Stored records
☆ ☆ ☆ ☆ ☆ ☆ ☆

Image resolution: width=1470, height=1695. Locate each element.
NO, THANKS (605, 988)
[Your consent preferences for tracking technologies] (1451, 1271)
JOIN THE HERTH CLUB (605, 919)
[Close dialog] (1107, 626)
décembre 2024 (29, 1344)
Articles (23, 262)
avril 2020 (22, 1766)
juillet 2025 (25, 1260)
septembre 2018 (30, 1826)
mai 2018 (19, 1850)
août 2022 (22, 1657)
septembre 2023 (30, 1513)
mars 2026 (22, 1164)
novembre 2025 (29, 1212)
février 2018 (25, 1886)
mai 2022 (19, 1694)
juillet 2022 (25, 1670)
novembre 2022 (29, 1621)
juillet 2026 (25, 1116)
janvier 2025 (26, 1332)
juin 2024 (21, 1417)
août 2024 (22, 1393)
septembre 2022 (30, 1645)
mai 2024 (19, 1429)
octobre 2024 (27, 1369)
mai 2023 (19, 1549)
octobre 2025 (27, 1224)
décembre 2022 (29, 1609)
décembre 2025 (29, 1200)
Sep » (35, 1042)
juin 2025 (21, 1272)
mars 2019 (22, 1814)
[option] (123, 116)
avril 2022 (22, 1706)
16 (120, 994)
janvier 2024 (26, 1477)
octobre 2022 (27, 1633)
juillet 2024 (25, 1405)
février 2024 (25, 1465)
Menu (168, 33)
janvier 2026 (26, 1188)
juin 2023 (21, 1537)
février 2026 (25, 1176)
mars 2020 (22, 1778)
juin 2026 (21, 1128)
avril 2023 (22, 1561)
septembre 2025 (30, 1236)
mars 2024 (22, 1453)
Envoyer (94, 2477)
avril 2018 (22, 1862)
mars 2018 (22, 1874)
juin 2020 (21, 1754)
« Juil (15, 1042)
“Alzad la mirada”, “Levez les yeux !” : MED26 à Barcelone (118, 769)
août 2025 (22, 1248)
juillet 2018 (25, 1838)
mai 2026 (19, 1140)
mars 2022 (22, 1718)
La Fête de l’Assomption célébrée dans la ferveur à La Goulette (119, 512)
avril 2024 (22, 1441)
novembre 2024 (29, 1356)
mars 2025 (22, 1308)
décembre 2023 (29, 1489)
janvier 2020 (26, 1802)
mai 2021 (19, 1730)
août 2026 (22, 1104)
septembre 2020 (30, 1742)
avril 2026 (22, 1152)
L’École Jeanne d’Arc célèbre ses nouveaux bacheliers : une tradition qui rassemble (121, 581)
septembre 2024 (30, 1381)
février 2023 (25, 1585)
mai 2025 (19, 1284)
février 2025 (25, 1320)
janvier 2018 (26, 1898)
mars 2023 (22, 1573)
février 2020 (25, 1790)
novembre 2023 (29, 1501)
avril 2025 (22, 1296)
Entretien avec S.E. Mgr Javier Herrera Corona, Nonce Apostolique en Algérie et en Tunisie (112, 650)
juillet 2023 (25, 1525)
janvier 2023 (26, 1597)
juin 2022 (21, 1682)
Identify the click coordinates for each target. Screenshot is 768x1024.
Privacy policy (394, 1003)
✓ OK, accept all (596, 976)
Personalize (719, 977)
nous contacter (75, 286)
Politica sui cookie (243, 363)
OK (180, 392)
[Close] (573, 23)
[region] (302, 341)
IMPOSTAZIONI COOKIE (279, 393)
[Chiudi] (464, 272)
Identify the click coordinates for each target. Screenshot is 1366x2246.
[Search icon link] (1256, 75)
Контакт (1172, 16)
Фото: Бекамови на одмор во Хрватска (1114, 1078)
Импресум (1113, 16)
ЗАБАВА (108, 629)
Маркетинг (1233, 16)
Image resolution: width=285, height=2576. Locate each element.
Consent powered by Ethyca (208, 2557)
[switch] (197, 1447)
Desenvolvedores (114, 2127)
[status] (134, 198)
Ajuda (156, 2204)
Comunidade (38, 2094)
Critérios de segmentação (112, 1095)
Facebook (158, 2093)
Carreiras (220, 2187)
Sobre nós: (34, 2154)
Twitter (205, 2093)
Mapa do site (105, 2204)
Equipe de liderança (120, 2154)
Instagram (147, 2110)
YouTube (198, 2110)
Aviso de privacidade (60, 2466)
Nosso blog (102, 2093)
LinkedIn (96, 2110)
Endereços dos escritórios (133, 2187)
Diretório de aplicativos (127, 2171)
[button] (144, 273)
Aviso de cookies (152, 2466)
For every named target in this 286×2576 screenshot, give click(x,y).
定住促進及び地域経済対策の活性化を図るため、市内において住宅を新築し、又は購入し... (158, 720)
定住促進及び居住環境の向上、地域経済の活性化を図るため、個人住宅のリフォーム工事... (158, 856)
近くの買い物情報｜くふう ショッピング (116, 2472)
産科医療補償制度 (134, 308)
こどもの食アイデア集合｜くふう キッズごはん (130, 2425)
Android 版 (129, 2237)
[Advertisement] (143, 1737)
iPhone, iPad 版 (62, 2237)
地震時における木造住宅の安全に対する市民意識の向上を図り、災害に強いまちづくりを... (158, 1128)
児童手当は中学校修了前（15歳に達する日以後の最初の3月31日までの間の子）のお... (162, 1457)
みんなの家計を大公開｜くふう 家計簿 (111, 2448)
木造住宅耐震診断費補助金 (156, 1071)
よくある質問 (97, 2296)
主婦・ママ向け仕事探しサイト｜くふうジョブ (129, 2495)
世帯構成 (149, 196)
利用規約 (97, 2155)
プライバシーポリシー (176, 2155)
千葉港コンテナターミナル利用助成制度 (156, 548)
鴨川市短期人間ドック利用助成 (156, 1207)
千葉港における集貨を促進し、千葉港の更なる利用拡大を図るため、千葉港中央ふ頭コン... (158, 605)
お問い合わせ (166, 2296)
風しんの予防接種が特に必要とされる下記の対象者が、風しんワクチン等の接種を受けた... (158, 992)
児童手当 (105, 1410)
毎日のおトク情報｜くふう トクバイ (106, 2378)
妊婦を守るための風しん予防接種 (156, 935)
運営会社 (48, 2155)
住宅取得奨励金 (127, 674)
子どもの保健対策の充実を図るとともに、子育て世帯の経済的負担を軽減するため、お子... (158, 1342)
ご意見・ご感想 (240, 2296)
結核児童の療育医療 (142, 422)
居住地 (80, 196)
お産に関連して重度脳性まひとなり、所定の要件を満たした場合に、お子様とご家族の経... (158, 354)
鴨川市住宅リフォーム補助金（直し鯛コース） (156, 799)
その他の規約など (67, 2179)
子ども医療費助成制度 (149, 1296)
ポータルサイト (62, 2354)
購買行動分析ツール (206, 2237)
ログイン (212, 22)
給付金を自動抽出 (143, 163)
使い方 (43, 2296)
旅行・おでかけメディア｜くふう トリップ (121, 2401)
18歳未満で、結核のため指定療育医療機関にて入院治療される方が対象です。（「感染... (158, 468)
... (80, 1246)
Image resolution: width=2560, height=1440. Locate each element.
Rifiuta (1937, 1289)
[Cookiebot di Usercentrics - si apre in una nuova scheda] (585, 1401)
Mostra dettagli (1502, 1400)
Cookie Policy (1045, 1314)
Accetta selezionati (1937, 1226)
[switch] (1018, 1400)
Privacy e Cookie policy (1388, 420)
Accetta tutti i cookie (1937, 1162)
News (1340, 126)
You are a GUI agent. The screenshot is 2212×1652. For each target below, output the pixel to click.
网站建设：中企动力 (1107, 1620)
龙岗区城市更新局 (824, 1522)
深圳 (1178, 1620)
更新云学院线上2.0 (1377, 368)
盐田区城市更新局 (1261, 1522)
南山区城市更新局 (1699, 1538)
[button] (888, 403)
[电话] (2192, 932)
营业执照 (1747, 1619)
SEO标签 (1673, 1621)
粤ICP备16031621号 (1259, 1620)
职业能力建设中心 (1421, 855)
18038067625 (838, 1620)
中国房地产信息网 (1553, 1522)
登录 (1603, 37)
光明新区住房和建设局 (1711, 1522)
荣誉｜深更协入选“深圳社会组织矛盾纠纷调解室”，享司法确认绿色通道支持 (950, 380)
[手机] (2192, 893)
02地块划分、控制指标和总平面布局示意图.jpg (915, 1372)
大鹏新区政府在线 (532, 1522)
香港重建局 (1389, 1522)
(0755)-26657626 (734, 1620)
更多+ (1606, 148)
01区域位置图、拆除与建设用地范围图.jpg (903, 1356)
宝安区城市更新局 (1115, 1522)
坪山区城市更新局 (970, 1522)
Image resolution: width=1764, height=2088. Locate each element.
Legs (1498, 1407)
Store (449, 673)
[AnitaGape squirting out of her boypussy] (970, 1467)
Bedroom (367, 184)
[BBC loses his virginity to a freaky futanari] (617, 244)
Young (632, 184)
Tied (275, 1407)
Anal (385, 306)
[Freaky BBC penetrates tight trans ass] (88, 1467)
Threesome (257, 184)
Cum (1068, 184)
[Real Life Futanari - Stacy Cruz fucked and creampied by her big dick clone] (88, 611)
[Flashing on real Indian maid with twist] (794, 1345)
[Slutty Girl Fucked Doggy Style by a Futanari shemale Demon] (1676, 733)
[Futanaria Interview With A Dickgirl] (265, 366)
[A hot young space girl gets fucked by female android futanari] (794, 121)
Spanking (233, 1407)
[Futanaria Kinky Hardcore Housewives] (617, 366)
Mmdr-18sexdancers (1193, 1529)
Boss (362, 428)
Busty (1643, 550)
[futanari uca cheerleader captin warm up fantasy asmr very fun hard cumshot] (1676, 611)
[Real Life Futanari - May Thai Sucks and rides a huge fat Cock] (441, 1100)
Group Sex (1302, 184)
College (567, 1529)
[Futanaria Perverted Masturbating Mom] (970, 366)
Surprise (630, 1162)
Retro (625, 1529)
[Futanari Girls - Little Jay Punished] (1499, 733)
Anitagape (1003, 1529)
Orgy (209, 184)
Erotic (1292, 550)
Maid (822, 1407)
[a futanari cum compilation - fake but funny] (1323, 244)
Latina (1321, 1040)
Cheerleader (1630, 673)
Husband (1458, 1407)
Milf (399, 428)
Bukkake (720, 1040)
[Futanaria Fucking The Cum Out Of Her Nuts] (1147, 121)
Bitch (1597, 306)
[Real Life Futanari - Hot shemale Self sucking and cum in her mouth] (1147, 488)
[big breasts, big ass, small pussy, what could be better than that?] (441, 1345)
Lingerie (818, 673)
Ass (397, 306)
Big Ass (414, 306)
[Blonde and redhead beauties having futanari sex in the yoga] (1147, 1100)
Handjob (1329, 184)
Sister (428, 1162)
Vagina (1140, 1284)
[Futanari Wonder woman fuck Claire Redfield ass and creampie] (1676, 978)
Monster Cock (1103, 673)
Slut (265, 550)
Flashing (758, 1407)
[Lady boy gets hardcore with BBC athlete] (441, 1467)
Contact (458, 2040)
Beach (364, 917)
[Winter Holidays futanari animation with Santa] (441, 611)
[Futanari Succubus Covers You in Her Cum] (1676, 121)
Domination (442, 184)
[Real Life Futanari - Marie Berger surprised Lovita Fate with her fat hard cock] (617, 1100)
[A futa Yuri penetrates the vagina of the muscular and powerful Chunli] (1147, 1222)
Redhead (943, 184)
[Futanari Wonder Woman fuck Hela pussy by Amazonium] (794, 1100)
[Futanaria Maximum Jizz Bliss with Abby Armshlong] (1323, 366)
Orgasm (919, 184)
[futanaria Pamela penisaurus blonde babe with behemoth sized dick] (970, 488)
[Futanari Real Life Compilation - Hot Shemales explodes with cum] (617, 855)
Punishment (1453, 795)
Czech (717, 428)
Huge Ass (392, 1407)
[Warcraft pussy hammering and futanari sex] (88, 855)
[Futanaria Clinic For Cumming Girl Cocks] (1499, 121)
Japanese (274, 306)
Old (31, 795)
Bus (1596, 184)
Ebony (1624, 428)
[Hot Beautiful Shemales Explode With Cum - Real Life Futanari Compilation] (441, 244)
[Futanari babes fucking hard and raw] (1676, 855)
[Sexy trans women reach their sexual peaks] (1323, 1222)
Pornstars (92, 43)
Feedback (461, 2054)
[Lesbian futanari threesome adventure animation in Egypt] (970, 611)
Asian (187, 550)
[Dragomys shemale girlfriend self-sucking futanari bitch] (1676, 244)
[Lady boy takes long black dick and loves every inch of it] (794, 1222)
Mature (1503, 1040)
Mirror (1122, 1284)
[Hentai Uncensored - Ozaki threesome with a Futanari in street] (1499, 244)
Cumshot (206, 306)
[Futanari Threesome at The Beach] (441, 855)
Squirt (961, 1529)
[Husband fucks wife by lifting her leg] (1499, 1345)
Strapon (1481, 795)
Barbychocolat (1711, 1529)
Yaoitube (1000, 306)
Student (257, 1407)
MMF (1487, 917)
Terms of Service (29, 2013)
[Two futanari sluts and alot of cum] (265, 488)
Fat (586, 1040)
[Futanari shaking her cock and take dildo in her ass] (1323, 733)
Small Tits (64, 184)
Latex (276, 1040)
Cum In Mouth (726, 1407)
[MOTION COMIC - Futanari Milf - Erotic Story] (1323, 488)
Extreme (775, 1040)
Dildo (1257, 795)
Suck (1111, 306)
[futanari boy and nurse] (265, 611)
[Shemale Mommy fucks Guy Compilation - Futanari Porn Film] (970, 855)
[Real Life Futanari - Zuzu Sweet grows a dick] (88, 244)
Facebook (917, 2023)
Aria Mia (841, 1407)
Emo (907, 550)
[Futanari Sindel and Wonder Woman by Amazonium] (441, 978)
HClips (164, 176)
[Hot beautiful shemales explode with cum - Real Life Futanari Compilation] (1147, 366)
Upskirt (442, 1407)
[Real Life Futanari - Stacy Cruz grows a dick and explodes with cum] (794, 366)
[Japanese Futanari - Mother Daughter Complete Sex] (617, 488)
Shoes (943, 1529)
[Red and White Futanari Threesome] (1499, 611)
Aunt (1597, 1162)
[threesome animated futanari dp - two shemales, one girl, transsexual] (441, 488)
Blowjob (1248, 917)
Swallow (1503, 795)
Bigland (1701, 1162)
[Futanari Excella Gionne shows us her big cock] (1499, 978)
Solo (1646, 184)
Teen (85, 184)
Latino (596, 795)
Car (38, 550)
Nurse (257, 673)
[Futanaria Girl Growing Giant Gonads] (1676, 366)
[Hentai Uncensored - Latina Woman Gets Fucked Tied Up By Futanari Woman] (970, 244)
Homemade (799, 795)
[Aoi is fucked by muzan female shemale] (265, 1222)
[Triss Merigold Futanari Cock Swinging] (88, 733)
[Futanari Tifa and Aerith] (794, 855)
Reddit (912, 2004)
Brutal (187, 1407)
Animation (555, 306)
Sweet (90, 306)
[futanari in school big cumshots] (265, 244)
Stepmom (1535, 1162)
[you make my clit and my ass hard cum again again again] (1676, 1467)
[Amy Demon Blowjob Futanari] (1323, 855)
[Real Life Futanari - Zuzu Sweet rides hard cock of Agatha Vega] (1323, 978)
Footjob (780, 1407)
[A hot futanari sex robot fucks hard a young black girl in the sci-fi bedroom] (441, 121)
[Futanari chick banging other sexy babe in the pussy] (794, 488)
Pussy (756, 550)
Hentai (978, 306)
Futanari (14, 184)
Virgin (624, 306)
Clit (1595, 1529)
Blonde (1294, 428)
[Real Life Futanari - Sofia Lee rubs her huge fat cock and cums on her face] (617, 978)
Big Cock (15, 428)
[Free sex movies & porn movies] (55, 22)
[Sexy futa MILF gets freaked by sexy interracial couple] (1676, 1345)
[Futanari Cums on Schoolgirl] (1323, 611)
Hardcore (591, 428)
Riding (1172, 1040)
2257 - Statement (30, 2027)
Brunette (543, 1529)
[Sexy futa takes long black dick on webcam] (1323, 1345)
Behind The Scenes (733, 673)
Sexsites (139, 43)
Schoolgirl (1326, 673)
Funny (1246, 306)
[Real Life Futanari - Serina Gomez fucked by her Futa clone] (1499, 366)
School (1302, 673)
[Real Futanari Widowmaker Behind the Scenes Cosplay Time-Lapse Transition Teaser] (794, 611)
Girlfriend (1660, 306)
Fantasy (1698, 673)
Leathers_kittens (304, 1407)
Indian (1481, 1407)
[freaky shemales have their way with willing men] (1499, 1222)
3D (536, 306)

☆ ☆ ☆ ☆ ☆ ☆ ☆

#### [TASK ITEM]
With the line that contains "Blonde (1294, 428)" as your start, reproduce the data above exactly through its last line, and nothing before that start.

#### [ANSWER FOR THIS EXERCISE]
Blonde (1294, 428)
[Real Life Futanari - Sofia Lee rubs her huge fat cock and cums on her face] (617, 978)
Big Cock (15, 428)
[Free sex movies & porn movies] (55, 22)
[Sexy futa MILF gets freaked by sexy interracial couple] (1676, 1345)
[Futanari Cums on Schoolgirl] (1323, 611)
Hardcore (591, 428)
Riding (1172, 1040)
2257 - Statement (30, 2027)
Brunette (543, 1529)
[Sexy futa takes long black dick on webcam] (1323, 1345)
Behind The Scenes (733, 673)
Sexsites (139, 43)
Schoolgirl (1326, 673)
Funny (1246, 306)
[Real Life Futanari - Serina Gomez fucked by her Futa clone] (1499, 366)
School (1302, 673)
[Real Futanari Widowmaker Behind the Scenes Cosplay Time-Lapse Transition Teaser] (794, 611)
Girlfriend (1660, 306)
Fantasy (1698, 673)
Leathers_kittens (304, 1407)
Indian (1481, 1407)
[freaky shemales have their way with willing men] (1499, 1222)
3D (536, 306)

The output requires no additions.